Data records
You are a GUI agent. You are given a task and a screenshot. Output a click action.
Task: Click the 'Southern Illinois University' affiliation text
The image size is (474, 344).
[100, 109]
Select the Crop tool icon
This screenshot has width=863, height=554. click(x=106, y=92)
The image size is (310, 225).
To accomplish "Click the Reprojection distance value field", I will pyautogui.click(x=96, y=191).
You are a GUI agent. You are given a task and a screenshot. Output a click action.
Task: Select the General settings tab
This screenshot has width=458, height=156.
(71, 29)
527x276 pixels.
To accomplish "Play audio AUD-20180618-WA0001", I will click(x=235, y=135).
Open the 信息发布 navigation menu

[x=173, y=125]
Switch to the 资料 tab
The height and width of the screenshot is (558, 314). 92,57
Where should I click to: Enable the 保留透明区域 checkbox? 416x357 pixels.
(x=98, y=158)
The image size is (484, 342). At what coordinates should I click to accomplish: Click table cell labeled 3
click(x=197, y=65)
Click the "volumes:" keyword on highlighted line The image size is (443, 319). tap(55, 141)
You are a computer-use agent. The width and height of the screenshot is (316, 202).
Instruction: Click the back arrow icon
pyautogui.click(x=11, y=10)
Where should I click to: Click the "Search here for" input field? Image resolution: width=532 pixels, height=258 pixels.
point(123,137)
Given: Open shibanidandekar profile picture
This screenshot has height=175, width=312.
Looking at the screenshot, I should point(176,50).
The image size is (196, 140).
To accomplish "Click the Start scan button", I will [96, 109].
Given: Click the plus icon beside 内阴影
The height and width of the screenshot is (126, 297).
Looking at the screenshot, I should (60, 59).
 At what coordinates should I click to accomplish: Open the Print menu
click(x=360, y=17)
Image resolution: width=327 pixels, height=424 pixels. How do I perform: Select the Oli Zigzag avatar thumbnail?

- **What you will do**: Starting at the line that holds "Where should I click to: Enable", retype each line exactly through the end of the entries, both ends included.

- **Answer below**:
Where should I click to: Enable the 保留透明区域 checkbox? 416x357 pixels.
(x=98, y=158)
The image size is (484, 342). At what coordinates should I click to accomplish: Click table cell labeled 3
click(x=197, y=65)
Click the "volumes:" keyword on highlighted line The image size is (443, 319). tap(55, 141)
You are a computer-use agent. The width and height of the screenshot is (316, 202).
Instruction: Click the back arrow icon
pyautogui.click(x=11, y=10)
Where should I click to: Click the "Search here for" input field? Image resolution: width=532 pixels, height=258 pixels.
point(123,137)
Given: Open shibanidandekar profile picture
This screenshot has height=175, width=312.
Looking at the screenshot, I should point(176,50).
The image size is (196, 140).
To accomplish "Click the Start scan button", I will [96, 109].
Given: Click the plus icon beside 内阴影
The height and width of the screenshot is (126, 297).
Looking at the screenshot, I should (60, 59).
 At what coordinates should I click to accomplish: Open the Print menu
click(x=360, y=17)
Image resolution: width=327 pixels, height=424 pixels. How do I perform: Select the Oli Zigzag avatar thumbnail?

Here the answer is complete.